─── TASK DATA
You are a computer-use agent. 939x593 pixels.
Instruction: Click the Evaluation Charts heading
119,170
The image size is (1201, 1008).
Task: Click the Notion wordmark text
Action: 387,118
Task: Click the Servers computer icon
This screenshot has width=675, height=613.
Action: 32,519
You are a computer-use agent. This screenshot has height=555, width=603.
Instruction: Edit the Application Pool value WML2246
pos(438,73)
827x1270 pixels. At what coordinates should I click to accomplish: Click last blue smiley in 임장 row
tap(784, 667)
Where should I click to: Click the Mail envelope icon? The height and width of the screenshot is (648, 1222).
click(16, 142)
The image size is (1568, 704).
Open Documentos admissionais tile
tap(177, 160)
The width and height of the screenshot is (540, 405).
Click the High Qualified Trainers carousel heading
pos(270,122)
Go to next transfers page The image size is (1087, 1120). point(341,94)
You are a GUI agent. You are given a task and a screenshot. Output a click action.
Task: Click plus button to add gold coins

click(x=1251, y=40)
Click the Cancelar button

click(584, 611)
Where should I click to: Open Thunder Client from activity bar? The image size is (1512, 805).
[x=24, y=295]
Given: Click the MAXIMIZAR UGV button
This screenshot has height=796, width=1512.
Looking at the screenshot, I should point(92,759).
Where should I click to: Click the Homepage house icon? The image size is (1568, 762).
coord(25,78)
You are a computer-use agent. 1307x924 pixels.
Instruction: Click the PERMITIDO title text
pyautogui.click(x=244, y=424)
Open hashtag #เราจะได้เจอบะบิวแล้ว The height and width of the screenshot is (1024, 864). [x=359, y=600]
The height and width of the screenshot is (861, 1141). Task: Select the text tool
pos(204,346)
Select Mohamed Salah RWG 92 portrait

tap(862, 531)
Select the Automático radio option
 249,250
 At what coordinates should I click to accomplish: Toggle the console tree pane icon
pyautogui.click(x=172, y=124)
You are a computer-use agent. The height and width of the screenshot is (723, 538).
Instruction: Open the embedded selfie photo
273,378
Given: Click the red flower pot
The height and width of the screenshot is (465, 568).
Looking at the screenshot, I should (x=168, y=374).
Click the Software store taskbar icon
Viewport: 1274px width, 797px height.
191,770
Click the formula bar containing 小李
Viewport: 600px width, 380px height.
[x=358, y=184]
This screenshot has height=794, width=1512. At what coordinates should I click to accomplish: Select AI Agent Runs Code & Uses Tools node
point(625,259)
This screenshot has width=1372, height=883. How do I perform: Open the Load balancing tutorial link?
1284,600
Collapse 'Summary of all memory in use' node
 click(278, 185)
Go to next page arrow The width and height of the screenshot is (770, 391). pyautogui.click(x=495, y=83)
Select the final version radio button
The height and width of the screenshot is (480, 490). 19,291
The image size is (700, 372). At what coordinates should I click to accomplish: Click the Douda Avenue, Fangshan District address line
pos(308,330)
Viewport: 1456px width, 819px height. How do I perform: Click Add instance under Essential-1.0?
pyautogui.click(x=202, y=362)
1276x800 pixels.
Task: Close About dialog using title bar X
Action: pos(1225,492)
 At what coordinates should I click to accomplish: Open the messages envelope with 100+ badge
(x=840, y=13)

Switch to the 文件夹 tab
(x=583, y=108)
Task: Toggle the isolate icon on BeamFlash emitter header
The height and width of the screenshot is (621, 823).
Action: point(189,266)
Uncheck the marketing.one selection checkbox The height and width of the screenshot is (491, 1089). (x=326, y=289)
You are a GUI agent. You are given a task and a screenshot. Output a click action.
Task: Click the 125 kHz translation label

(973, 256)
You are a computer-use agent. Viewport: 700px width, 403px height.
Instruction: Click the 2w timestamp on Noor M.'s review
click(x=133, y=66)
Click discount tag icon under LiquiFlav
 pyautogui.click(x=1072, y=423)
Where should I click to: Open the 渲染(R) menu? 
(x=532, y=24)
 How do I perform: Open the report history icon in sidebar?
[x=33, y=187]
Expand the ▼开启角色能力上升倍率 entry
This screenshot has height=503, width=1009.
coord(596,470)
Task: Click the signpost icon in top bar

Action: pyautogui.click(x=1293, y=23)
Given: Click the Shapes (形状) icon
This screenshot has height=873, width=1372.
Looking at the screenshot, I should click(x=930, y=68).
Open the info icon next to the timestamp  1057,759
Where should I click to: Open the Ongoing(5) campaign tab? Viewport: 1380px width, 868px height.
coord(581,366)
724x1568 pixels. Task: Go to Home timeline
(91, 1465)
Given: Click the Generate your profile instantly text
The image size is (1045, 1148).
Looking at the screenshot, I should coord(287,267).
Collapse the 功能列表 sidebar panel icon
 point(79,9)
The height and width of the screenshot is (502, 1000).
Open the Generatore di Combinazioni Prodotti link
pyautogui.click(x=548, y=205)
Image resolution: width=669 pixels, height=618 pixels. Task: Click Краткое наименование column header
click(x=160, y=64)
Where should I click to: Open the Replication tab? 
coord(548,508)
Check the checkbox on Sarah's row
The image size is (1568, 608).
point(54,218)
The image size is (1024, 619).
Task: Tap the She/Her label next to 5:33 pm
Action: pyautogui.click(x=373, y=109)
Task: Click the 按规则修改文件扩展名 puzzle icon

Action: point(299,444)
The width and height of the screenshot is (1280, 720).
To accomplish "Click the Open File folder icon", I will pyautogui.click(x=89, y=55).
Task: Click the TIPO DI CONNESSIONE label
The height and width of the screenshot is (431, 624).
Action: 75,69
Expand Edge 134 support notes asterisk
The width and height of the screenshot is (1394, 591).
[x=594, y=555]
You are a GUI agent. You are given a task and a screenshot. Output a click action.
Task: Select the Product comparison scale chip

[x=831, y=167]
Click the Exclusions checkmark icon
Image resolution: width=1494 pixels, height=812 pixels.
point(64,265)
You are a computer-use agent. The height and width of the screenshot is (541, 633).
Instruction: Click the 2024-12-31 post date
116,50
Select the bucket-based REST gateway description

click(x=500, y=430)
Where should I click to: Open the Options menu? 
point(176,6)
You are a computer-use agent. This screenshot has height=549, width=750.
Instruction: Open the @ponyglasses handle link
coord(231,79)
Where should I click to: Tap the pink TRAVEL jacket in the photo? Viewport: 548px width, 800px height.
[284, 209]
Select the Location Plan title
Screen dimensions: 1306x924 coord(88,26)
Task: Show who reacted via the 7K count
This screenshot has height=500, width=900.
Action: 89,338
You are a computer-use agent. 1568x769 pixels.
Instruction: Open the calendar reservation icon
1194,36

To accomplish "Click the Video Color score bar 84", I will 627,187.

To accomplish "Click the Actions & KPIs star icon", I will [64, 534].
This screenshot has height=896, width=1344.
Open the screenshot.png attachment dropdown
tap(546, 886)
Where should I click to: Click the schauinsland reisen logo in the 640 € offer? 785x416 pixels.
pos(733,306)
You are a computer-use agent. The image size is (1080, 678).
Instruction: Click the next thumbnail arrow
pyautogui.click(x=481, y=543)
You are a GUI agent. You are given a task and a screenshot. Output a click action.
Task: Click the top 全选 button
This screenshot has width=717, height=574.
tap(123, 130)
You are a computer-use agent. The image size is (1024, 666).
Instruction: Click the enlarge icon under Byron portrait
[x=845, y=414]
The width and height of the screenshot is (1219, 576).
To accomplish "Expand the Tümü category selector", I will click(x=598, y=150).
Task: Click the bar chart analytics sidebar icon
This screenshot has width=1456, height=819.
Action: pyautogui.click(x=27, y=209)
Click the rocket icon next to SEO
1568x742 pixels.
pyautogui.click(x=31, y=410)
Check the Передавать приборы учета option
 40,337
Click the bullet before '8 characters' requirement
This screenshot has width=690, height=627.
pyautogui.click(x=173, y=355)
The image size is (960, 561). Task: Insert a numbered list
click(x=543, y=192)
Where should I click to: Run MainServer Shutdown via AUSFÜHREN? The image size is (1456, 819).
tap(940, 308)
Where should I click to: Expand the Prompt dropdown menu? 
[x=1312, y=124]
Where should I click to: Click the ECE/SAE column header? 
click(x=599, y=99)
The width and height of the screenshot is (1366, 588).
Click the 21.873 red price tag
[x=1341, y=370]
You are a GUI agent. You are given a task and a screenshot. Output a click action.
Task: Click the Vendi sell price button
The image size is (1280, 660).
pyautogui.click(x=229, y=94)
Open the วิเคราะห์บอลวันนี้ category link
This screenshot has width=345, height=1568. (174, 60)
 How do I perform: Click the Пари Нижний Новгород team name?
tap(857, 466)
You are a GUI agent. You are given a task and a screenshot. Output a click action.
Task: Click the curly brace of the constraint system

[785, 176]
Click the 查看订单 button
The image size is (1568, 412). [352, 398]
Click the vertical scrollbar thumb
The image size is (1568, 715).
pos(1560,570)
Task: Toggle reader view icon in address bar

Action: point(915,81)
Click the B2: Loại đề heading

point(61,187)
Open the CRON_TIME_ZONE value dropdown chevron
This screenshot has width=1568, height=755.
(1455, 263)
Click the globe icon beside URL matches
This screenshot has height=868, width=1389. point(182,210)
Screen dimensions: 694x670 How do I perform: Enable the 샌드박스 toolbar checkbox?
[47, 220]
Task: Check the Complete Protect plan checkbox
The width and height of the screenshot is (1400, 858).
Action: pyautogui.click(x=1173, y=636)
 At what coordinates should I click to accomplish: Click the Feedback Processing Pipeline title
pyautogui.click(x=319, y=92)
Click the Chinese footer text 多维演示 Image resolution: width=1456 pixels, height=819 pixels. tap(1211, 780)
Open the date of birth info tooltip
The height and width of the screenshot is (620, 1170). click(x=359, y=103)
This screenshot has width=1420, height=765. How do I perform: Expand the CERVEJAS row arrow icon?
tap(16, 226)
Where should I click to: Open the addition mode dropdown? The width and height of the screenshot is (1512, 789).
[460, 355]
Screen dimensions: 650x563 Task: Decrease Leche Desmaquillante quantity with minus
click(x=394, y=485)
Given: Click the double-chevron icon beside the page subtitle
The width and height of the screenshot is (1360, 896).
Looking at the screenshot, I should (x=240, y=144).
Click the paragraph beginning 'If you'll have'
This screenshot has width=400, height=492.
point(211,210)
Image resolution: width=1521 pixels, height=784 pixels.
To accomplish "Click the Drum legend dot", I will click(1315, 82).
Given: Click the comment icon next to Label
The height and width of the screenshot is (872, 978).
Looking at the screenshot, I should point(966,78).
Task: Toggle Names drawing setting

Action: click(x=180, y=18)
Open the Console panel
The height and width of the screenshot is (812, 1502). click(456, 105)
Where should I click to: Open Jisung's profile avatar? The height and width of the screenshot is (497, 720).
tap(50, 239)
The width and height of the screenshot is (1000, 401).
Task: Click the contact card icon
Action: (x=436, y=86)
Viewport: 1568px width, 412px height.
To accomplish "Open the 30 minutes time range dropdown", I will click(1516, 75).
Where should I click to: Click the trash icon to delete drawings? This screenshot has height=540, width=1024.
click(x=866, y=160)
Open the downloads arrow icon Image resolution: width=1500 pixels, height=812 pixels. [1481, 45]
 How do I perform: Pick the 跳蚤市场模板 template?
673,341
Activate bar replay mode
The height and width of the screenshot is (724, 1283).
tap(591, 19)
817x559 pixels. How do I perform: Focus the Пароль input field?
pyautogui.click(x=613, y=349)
──────
(YOUR INSTRUCTIONS) Copy out, word for word, the entries from the very beginning through the line containing "Go to next transfers", with both ends included.

(OUTPUT)
You are a computer-use agent. 939x593 pixels.
Instruction: Click the Evaluation Charts heading
119,170
The image size is (1201, 1008).
Task: Click the Notion wordmark text
Action: 387,118
Task: Click the Servers computer icon
This screenshot has width=675, height=613.
Action: 32,519
You are a computer-use agent. This screenshot has height=555, width=603.
Instruction: Edit the Application Pool value WML2246
pos(438,73)
827x1270 pixels. At what coordinates should I click to accomplish: Click last blue smiley in 임장 row
tap(784, 667)
Where should I click to: Click the Mail envelope icon? The height and width of the screenshot is (648, 1222).
click(16, 142)
The image size is (1568, 704).
Open Documentos admissionais tile
tap(177, 160)
The width and height of the screenshot is (540, 405).
Click the High Qualified Trainers carousel heading
pos(270,122)
Go to next transfers page The image size is (1087, 1120). point(341,94)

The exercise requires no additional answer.